Trouble! We recommend you get down on your hands and knees to see what trouble you could get into as a baby. Cabinets should be locked, and medications, dangerous liquids, breakable objects should be placed high out of baby's reach. Look for cords and outlets, small objects baby could swallow, and secure large objects (like tvs) to the wall. Check the internet for a complete babyproofing checklist.
Childproof the house. Be sure to start childproofing the house! i usually recommend doing this around 6 months of age before crawling starts. Crawl around the house to remove any dangerous objects, coins, or anything your baby can get into to cause harm. Install gates on stairs & place plugs on electrical outlets. Make sure you have the number to poison control. Safety first will make crawling less stressful to you!

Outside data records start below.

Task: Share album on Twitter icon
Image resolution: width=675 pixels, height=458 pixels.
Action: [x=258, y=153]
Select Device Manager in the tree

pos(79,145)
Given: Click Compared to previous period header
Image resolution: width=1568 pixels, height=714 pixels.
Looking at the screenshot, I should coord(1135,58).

Safety proofing. Learning to crawl is a wonderful milestone, for the infants and for the parents. As your infant is getting ready to become mobile, your job is to protect them from the environment. Ensuring that the stairs are secured with a gate, that all dangerous chemicals and medications are not within their reach and that all sharp objects and heavy objects cannot hurt them are the most important steps.
Safety. Crawling babies get into everything, and have no sense of fear. Babyproof!

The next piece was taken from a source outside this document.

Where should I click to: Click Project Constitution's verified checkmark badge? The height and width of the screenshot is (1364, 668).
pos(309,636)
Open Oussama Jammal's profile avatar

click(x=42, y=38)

Tummytime/childproof. Lots of observed "tummy time" helps baby push up and make stronger upper back and arm muscles, a prerequisite for both sitting up and crawling. Also, get down and crawl around at baby's level looking for temptations and trouble spots. Oh, yes, and pet food/water bowls and baby gaits/stairs.

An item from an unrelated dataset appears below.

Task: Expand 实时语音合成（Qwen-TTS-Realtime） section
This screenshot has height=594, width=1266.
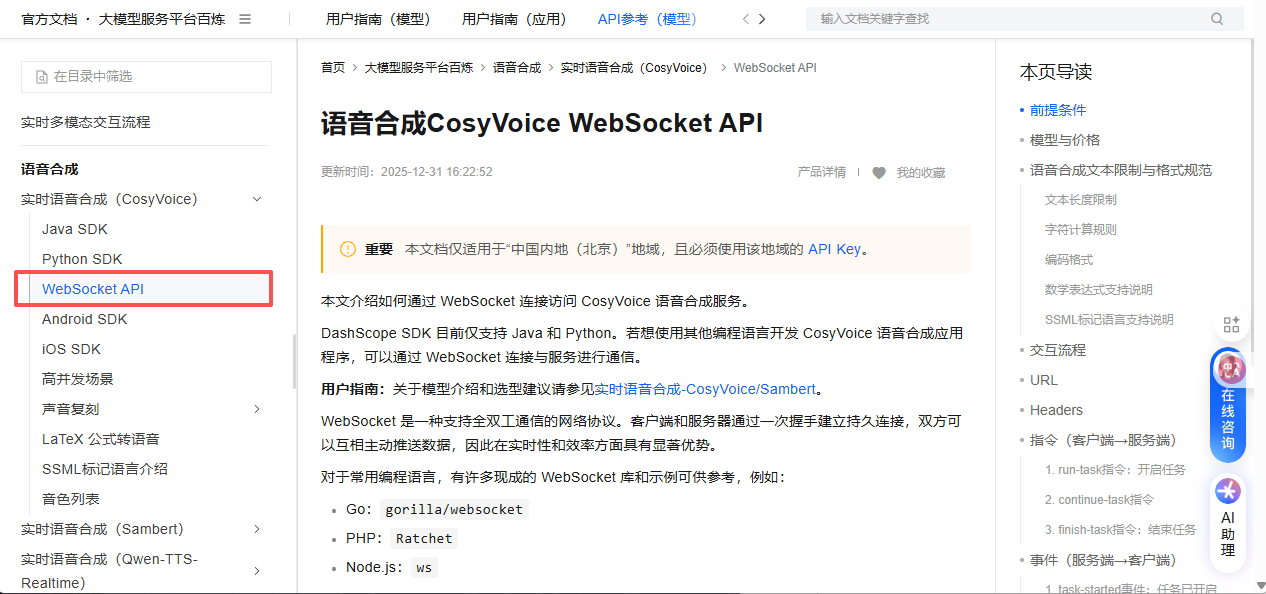Action: click(x=257, y=571)
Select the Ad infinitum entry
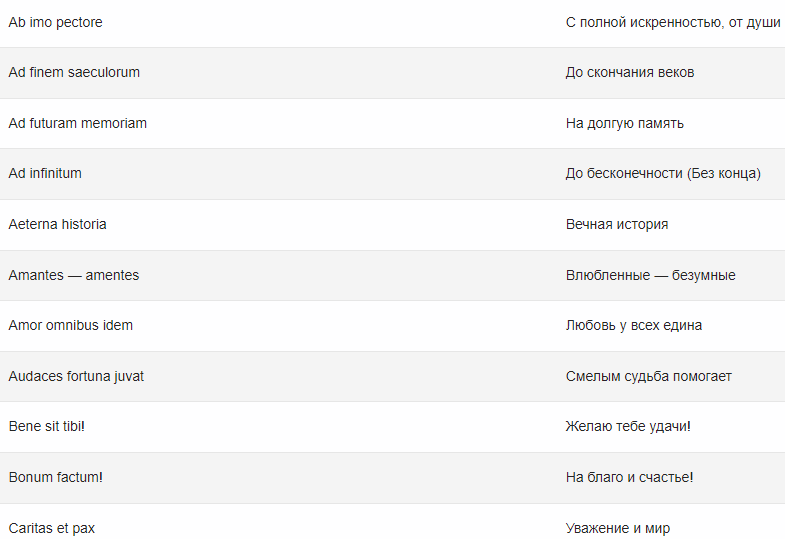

Babyproofing. Crawl around on the floor yourself, this will allow you to see what your baby sees. You can then protect against hazards.
Babyproof the home. Before a baby crawls at home, a parent should crawl around to be sure there are no baby hazards, no hanging cords and wires, no chokable items on the ground, etc. . . .. Vacuum often.
Safety! Closing off crawl paths to falls, electricity, cleaning supplies, medicines, suffocation and choking hazards, fall hazards, etc.